Nick Foles is the Super Bowl MVP and nobody interviews him anymore. It's like we don't even know him. It's upsetting.
We need to savor Nick Foles' presence while we still have it, Philadelphia, because the odds are he won't be back in midnight green next season.
In fact, he may have some appeal to the NFC East rival the Eagles just defeated last Sunday.
Writing for The New York Daily News, Pat Leonard argues that Nick Foles could be the perfect bridge quarterback for the Giants as they look to groom a long-term replacement for Eli Manning.
The key link between Foles and the Giants is head coach Pat Shurmur, who served as the Eagles' offensive coordinator in 2013, when Foles had his storied 27 TD, two interception season under head coach Chip Kelly. Shurmur also watched Foles dissect the Minnesota Vikings in last year's NFC Championship game when he served the same role there.
Assuming the Eagles decline to pick up Foles' $20 million option in 2019, any discussion of the issue will hinge on what New York decides to do with Eli Manning after two straight miserable seasons. In today's NFL, the Giants arguably have far too much offensive talent to be as terrible as they've become.
The question, of course, is what would the Giants prefer as their veteran stop-gap for 2019: a) Manning at a $23.2 million cap hit for 2019 on the final year of his current contract, or b) Foles at, say, a $20 million cap hit on a two-year, $40 million deal, making low-end starter money?
Perhaps John Mara and Steve Tisch never would choose Foles over Manning in that situation, and the Giants would prefer to ask Manning to take a paycut rather than cut him for someone like Foles.
Even if Manning is a popular figure in New York and in the locker room, it's hard to imagine the city and ownership tolerating another year in which his regression is the dominant narrative. That doesn't mean Foles is the answer. It just means Manning isn't.
But if the team isn't enamored by next year's first-round quarterback prospects and sees an opportunity to fortify another position — O-line and D-line both need help — then taking a chance on Foles could make sense once they get a better sense of his market.
If they feel the NFC East will be as up-for-grabs next year, as it is now, maybe rolling with a rookie quarterback would be conceding an opportunity that Foles' veteran leadership could manage well with the Giants' talent around him.
Foles is 29 years old. He's not Kurt Warner or even Carson Palmer, but we've seen veteran quarterbacks catch second winds when they're asked to be competent with skilled personnel.

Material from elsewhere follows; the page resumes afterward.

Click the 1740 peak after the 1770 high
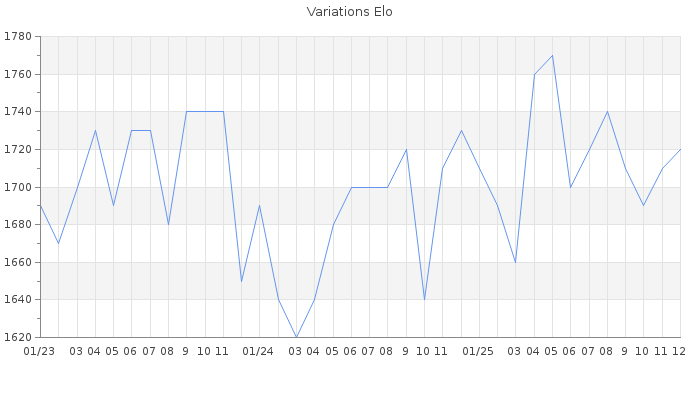 607,111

For Eagles fans, there are two main questions here. First, how much would this scenario tarnish the pristine legacy Foles has earned for himself in Philadelphia? Secondly, do the Eagles have a reason to fear Nick Foles with Odell Beckham Jr. and Saquan Barkley in his arsenal?

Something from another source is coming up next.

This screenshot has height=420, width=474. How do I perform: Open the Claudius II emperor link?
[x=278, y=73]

It would be less than ideal to see Foles in a Giants uniform. It would be horrendous to ever watch him beat Wentz and the Eagles.
Fortunately, the Giants can't beat the Eagles anymore, even when the Eagles aren't very good.

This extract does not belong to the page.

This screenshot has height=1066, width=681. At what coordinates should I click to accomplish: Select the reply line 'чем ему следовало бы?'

This is a bridge Foles, the Eagles and Philadelphia will have to cross when they get there in the offseason.
For now, can we just get Foles some TV time again? A little wave or a warm-up toss. A timeout conversation with Doug and Carson on 4th and 7. God forbid some garbage time snaps.
Truthfully, if the Eagles come up short in the NFC East, a documentary on Foles' 2018-19 season would be more entertaining than the team's.